** Provided records follows **

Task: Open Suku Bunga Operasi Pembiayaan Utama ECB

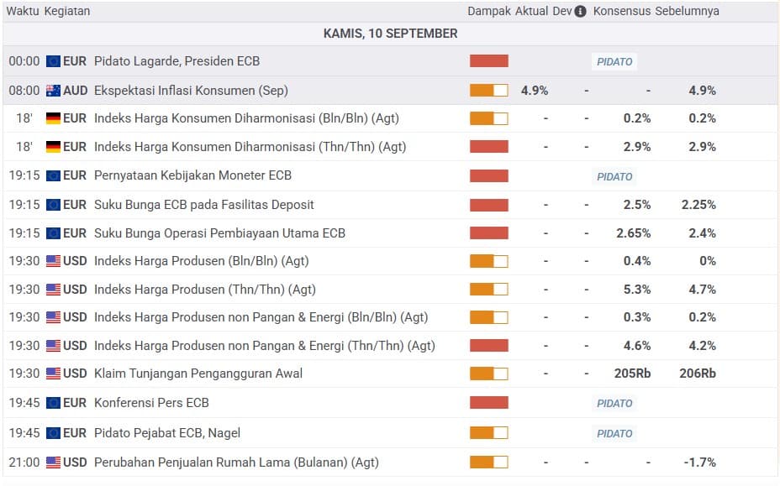Action: coord(219,233)
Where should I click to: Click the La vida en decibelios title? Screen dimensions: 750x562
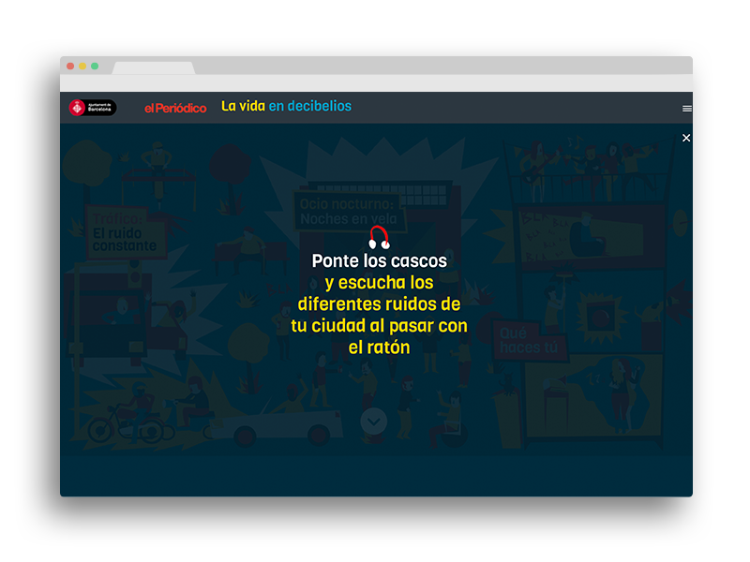(x=286, y=106)
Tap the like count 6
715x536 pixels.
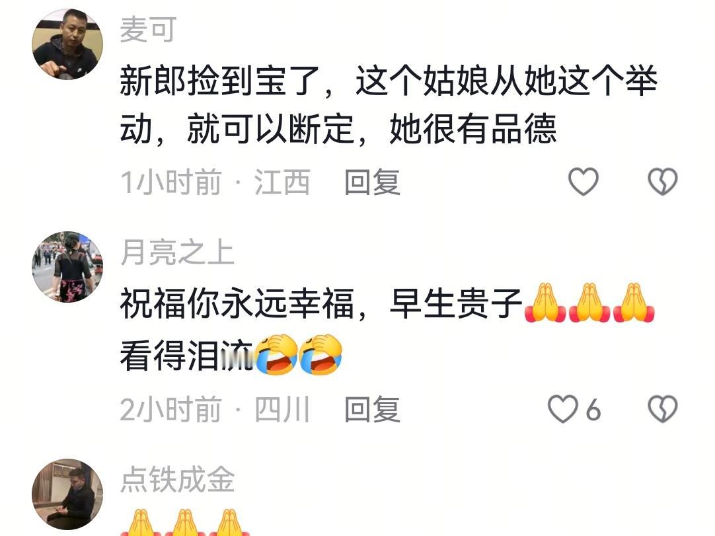click(593, 410)
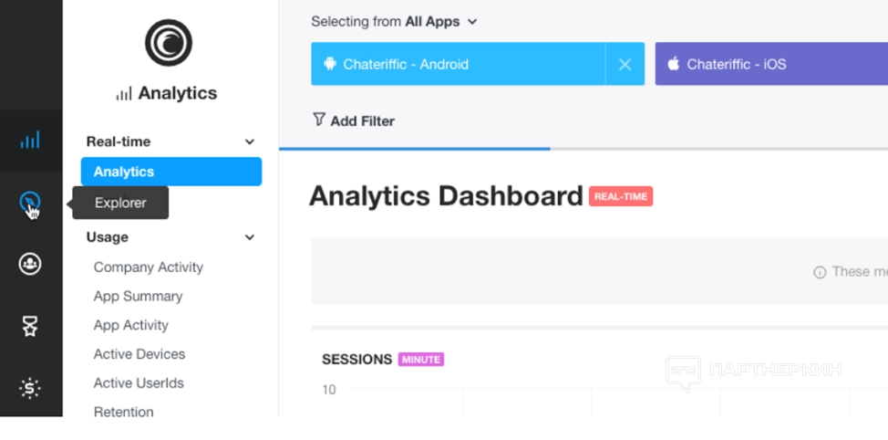Open Active UserIds report
Image resolution: width=888 pixels, height=440 pixels.
(139, 383)
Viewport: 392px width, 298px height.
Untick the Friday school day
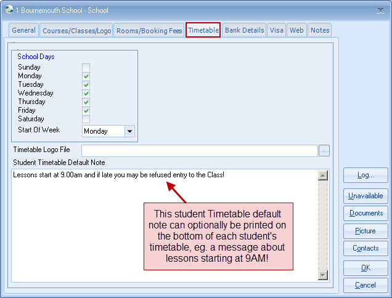(x=86, y=110)
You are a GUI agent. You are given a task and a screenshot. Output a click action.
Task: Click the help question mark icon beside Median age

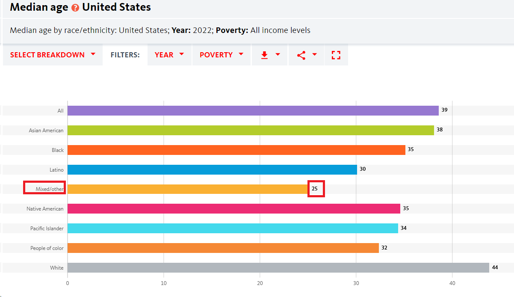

** End of Provided records **

**Try it**
Return word for word the line bearing "715x536 pixels." and every later line of the entries, but none of the pictures.

**The completed task**
715x536 pixels.
click(593, 410)
Open Active UserIds report
Image resolution: width=888 pixels, height=440 pixels.
(139, 383)
Viewport: 392px width, 298px height.
Untick the Friday school day
(x=86, y=110)
You are a GUI agent. You are given a task and a screenshot. Output a click action.
Task: Click the help question mark icon beside Median age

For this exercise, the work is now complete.